### Stated problem
Retype the lines from the one with "Given: Click the EU flag beside 2 GB" to the one with "click(x=465, y=115)", unchanged.
--- start Dataset records ---
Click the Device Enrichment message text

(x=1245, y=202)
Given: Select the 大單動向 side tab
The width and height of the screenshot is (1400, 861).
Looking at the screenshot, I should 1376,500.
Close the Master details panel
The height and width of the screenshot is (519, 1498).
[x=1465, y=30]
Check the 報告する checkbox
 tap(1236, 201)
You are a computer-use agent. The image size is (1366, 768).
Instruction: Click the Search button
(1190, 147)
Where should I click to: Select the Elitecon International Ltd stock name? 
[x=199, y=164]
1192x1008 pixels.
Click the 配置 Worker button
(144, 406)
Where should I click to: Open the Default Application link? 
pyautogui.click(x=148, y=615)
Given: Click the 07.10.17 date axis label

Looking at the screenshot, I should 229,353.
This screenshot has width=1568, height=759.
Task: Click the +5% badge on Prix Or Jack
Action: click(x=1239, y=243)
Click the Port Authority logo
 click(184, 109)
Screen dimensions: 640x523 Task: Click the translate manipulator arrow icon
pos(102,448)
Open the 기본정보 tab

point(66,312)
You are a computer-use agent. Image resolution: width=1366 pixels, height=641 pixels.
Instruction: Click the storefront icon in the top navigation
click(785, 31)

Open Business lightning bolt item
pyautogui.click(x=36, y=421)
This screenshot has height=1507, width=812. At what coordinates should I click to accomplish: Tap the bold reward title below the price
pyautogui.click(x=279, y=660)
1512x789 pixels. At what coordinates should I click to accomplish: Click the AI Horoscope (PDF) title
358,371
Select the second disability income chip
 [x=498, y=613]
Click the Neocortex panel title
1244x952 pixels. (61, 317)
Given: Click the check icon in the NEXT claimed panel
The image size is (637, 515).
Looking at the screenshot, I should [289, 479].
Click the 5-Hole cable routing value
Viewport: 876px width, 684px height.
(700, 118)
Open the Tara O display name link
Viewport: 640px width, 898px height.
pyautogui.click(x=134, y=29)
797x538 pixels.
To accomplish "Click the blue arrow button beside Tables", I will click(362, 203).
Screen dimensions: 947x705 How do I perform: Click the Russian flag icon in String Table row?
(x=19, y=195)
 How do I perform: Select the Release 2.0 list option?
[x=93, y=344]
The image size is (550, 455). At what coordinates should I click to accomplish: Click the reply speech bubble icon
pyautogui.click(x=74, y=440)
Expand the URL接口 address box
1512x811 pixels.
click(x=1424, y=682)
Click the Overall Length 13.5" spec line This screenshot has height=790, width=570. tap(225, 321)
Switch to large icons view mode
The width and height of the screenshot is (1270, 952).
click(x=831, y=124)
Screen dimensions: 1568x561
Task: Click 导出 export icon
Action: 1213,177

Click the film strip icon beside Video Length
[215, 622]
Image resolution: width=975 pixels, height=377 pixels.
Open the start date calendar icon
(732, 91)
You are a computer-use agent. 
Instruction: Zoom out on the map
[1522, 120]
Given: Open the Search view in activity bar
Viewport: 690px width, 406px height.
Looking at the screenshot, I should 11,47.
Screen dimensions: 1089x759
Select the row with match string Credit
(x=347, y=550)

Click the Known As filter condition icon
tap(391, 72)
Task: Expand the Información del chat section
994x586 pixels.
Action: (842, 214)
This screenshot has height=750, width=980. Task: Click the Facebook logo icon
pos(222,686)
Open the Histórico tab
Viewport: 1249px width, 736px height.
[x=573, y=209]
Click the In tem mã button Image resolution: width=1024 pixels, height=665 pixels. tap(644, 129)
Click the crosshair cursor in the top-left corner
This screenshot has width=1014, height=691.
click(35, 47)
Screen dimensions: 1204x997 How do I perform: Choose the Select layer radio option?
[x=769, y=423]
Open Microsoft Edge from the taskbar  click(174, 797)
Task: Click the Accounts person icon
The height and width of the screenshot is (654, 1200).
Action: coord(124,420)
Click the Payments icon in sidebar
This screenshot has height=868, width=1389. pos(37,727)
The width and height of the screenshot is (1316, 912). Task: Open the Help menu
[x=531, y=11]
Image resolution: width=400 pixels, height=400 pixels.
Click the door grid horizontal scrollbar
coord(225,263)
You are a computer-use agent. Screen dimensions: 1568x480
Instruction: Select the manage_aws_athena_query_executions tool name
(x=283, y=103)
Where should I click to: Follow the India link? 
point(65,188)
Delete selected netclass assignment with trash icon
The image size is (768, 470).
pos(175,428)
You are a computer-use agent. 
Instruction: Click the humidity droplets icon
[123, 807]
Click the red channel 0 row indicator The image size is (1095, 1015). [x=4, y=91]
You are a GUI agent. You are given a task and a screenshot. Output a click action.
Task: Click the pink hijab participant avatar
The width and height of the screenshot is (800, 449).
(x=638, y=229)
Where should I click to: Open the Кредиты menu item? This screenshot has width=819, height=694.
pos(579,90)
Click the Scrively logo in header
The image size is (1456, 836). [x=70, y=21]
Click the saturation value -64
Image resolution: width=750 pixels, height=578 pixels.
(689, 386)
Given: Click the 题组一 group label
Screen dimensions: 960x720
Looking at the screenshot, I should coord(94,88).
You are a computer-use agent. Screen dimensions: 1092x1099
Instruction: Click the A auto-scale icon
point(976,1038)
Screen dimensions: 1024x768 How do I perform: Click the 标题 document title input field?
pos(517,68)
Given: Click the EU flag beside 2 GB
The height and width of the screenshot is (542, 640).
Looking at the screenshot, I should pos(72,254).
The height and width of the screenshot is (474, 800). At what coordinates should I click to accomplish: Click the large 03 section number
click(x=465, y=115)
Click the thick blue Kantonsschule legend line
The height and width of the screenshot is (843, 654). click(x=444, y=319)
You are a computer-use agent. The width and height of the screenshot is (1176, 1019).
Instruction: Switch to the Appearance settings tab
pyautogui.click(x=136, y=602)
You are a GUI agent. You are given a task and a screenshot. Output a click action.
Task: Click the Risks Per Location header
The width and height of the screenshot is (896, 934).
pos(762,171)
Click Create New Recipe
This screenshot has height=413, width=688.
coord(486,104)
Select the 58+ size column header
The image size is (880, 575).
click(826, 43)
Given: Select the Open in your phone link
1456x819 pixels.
--- end Dataset records ---
### Answer below
Given: Click the EU flag beside 2 GB
The height and width of the screenshot is (542, 640).
Looking at the screenshot, I should pos(72,254).
The height and width of the screenshot is (474, 800). At what coordinates should I click to accomplish: Click the large 03 section number
click(x=465, y=115)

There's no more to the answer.